:: Required work ::
I need the lines below from the one with "Task: Click the Division column header" down to the one with "The width and" reproduced exactly, both ends included, and nothing else.

:: Dataset records ::
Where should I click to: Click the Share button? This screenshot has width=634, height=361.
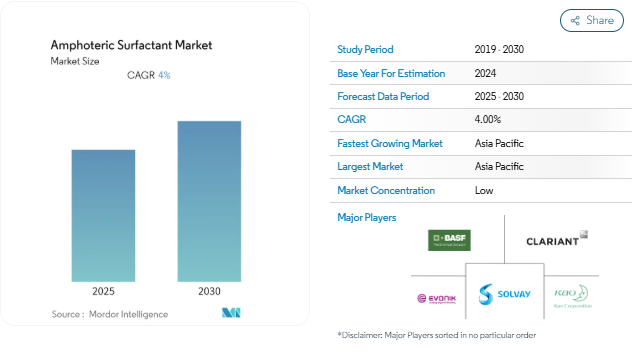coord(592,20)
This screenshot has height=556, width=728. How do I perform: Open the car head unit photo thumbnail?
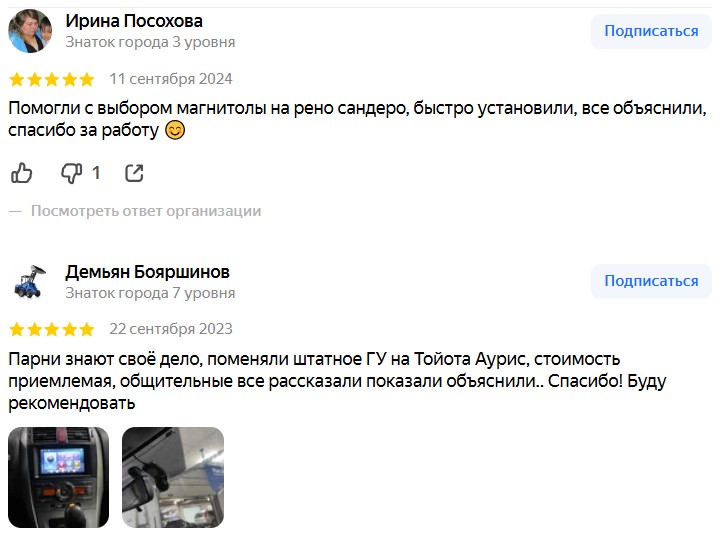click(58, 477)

* * *

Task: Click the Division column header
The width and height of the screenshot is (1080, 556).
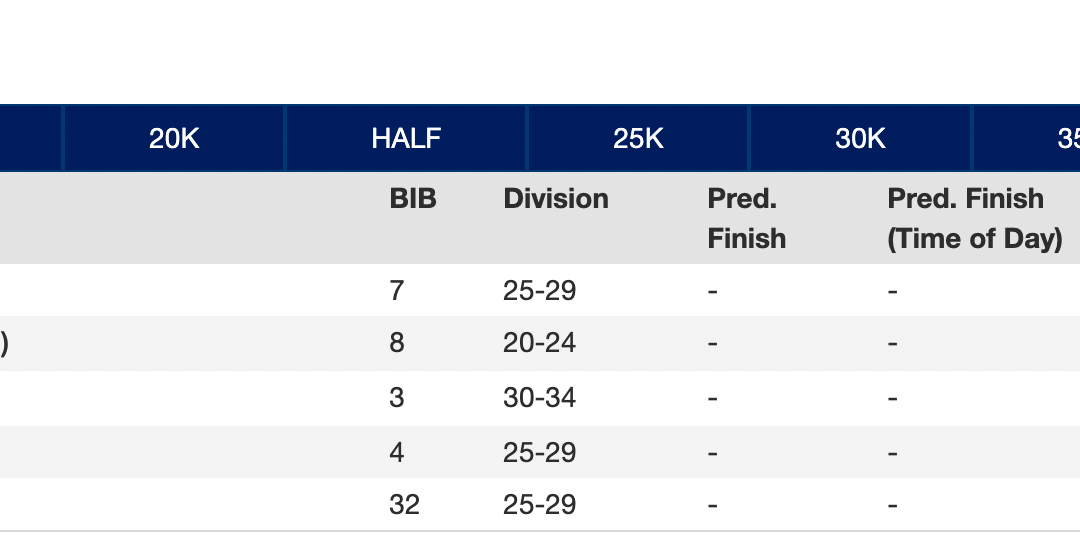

:: Written answer ::
Task: Click the Division column header
The width and height of the screenshot is (1080, 556).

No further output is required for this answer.